2024年11月30日土曜日

今月の本棚-196(2024年11月分)

 

<今月読んだ本>

1)メトロポリタン美術館と警備員の私(パトリック・ブリングリー);晶文社

2)日本外交の劣化(山上信吾);文藝春秋社

3)伝説の編集者坂本一亀とその時代(田邊園子);河出書房(文庫)

4)舟を編む(三浦しをん);光文社(文庫)

5)軍産複合体(桜林美佐);新潮社(新書)

6)起業の天才(大西康之);新潮社(文庫)

 

<愚評昧説>

1) メトロポリタン美術館と警備員の私

美術館警備員というなじみのない視点からの美術鑑賞。教養主義的それとは異質の楽しみ方を教えられた-

 


米国東海岸への出張は、エクソンの技術センター(ERE)が在るニュージャージーかNYマンハッタンの米国IBM営業部門が多かった。州が異なるとはいえEREも比較的マンハッタンに近く、路線バス一本で1時間弱、土地勘のない者でも出かけるのに難儀する場所ではなかった。そんな折休日を挟んだり、空き時間ができたりすると、美術館や博物館で過ごすことが多かった。近代美術館、自然史博物館もよく訪れたが、最も回数が多かったのは本書の舞台メトロポリタン美術館、おそらく56回は訪れている。何か特別な分野や作品に惹かれた訳ではないが、五番街に面するセントラルパークの中央部、通りの向かいはガードマンが立つ高級マンションが立ち並ぶ環境が緊張感を和らげてくれる。入場すれば全米一の広さを誇る館内には古代ギリシャやエジプトから近代絵画まで様々な美術品(神殿を含む)が溢れ、飽きることなく時間を費やすことができる。本書はこの美術館で10年警備員を務めた著者による館内紹介である。そこには業務ばかりでなく、展示物に対する著者の感性も反映したガイドブック的性格も込められている。

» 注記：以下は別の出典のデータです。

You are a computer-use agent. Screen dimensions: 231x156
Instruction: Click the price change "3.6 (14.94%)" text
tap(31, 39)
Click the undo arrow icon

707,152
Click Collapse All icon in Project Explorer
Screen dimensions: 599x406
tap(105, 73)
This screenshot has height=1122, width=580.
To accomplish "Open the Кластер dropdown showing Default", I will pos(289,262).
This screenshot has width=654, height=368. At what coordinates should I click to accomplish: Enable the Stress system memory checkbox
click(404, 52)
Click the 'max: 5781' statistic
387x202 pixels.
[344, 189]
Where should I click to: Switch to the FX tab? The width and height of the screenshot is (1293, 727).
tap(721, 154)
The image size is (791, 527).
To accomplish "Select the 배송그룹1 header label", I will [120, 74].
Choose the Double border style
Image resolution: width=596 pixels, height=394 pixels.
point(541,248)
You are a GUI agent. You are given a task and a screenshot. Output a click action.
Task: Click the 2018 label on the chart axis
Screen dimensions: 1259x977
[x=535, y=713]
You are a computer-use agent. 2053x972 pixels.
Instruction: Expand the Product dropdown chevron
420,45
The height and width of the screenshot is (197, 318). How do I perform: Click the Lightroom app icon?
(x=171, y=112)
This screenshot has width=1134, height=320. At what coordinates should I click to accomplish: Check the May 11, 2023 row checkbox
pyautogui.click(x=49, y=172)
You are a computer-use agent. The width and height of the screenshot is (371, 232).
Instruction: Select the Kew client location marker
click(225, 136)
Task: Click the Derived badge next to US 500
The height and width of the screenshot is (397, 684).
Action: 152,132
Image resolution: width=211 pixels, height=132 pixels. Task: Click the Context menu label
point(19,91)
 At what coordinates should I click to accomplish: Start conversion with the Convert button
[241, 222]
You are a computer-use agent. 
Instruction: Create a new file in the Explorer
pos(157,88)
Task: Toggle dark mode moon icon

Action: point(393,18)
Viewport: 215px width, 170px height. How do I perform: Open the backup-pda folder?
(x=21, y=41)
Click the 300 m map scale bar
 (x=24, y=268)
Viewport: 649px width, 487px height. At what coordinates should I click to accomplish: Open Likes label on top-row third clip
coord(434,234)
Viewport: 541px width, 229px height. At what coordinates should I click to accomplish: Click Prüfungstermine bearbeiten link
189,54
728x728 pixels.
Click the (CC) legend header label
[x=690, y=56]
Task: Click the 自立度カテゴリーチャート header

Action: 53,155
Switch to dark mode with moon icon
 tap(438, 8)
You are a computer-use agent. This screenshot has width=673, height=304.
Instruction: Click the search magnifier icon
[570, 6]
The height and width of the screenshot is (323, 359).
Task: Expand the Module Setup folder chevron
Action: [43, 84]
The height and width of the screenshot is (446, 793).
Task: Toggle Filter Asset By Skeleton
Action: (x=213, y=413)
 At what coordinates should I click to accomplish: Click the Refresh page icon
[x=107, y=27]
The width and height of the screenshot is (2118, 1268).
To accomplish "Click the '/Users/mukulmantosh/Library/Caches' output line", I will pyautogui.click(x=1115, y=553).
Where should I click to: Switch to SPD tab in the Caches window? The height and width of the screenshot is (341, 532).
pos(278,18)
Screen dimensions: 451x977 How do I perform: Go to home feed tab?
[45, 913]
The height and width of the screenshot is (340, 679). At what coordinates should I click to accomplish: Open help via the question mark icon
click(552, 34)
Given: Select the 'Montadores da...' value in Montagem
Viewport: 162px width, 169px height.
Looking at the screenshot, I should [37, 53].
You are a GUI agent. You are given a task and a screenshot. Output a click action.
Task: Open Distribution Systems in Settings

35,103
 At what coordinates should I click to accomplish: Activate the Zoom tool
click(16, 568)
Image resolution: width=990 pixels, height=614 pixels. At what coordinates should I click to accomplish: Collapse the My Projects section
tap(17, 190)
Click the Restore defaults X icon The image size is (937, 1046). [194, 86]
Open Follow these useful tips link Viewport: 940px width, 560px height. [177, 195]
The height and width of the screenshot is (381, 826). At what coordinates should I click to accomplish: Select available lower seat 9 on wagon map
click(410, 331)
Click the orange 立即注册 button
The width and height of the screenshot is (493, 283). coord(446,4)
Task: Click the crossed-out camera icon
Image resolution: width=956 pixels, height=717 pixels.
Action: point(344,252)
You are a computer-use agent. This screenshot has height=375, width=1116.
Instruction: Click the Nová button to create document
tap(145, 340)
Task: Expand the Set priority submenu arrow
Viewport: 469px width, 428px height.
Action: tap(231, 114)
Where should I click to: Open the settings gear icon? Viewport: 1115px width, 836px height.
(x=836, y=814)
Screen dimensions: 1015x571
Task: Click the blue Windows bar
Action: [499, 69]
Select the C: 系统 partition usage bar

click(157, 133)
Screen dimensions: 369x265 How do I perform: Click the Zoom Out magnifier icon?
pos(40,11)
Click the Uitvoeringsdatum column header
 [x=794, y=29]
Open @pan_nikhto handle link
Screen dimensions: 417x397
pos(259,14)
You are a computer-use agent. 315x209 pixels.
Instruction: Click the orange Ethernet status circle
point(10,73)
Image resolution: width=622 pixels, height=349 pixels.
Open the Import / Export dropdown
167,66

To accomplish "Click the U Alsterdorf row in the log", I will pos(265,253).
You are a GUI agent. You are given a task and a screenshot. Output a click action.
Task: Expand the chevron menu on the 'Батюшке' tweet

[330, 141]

著者の正確な生年は明らかになっていないが、本書の中にちりばめられた人物背景から1984年前後と推察する。美術館における警備員の地位は決して高いものではなく、移民や希望職種に就けない人の一時的なつなぎ仕事の性格が強い。しかし、著者は外から見れば恵まれた職場を去り、自ら望んでこの職を選び、10年務めた後もその経験を生かしツアーガイドに転じ、講演や著述に励んでいる。この動機の違いが、NYタイムズ、ワシントンポスト等で高い評価を得る結果をもたらしたと言える。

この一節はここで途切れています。